Since the records include pictures, leave those out while you reproduce exactly and only the lines from the one containing "The image size is (447, 626)." through the one containing "Click the cat preview image", inclusive.

(Beginning of INPUT DATA)

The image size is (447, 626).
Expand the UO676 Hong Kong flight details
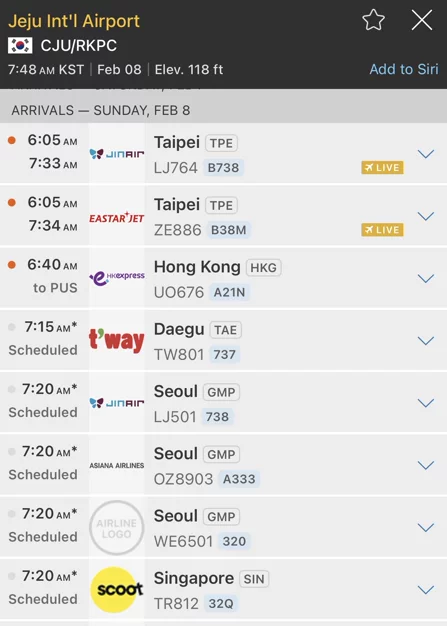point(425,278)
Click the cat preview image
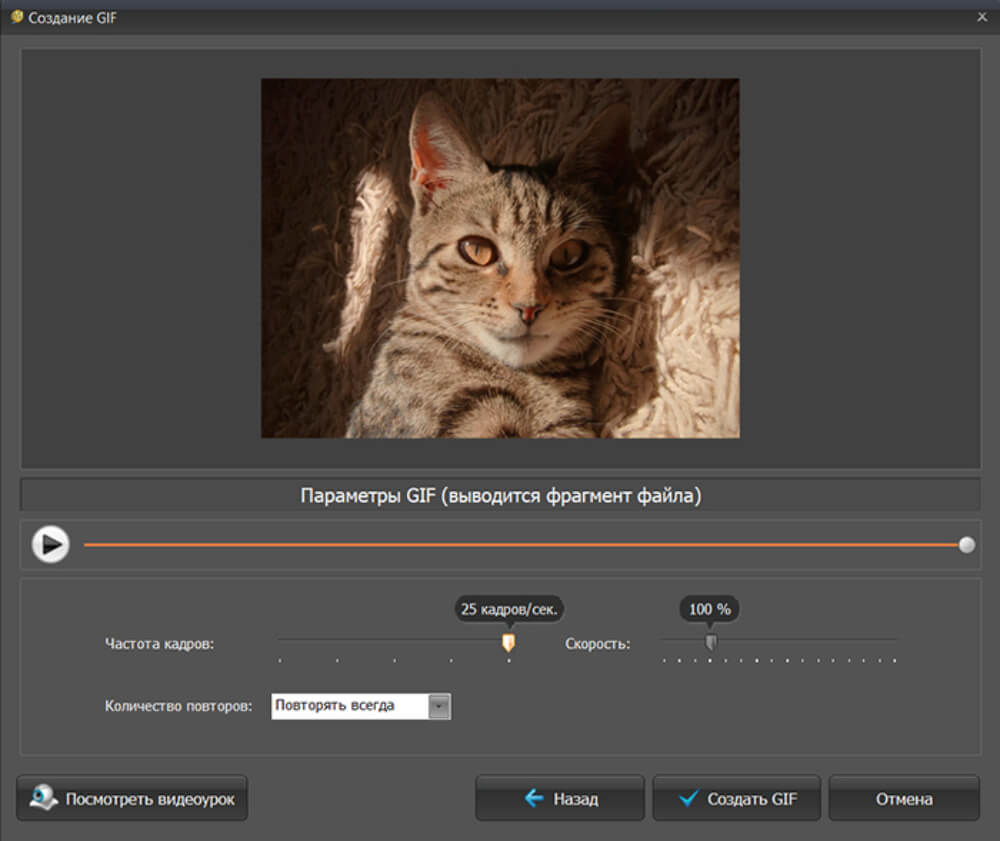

(End of INPUT DATA)
(Beginning of INPUT DATA)

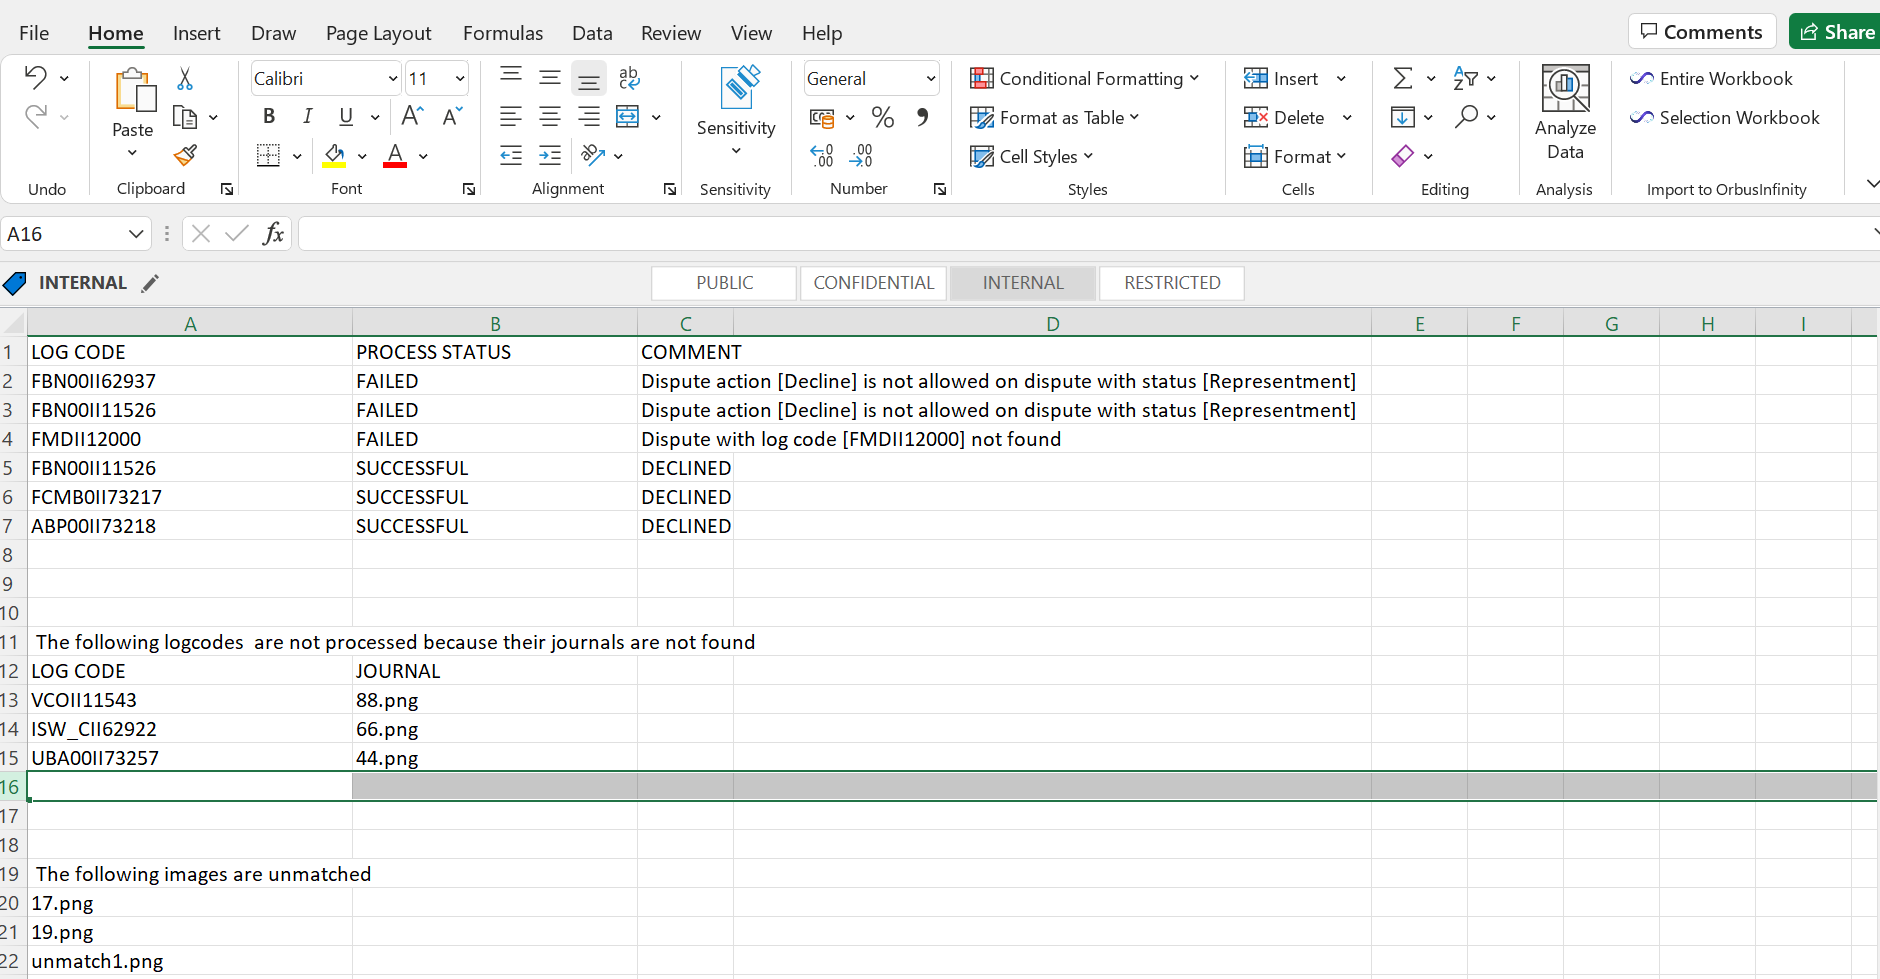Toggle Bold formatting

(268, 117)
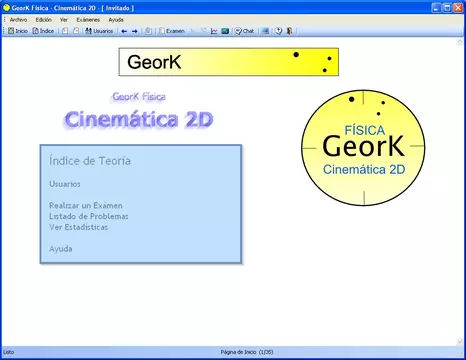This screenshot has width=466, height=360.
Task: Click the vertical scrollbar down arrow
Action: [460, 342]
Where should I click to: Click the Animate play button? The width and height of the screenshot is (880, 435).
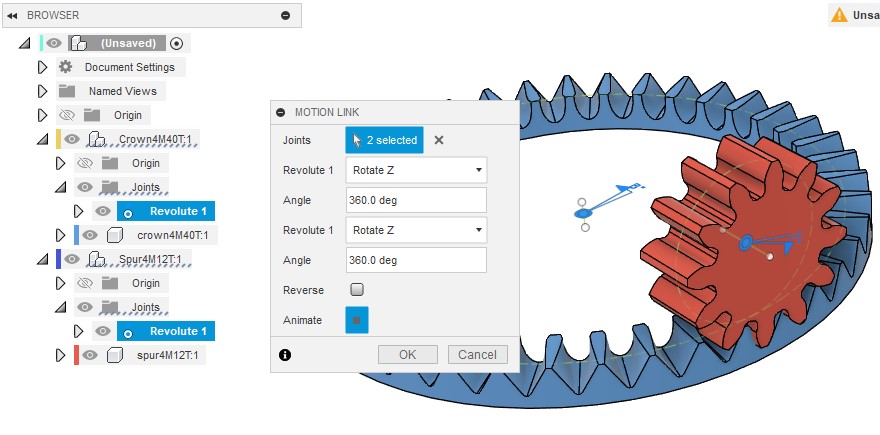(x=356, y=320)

(End of INPUT DATA)

### ANSWER BELOW:
The image size is (447, 626).
Expand the UO676 Hong Kong flight details
point(425,278)
Click the cat preview image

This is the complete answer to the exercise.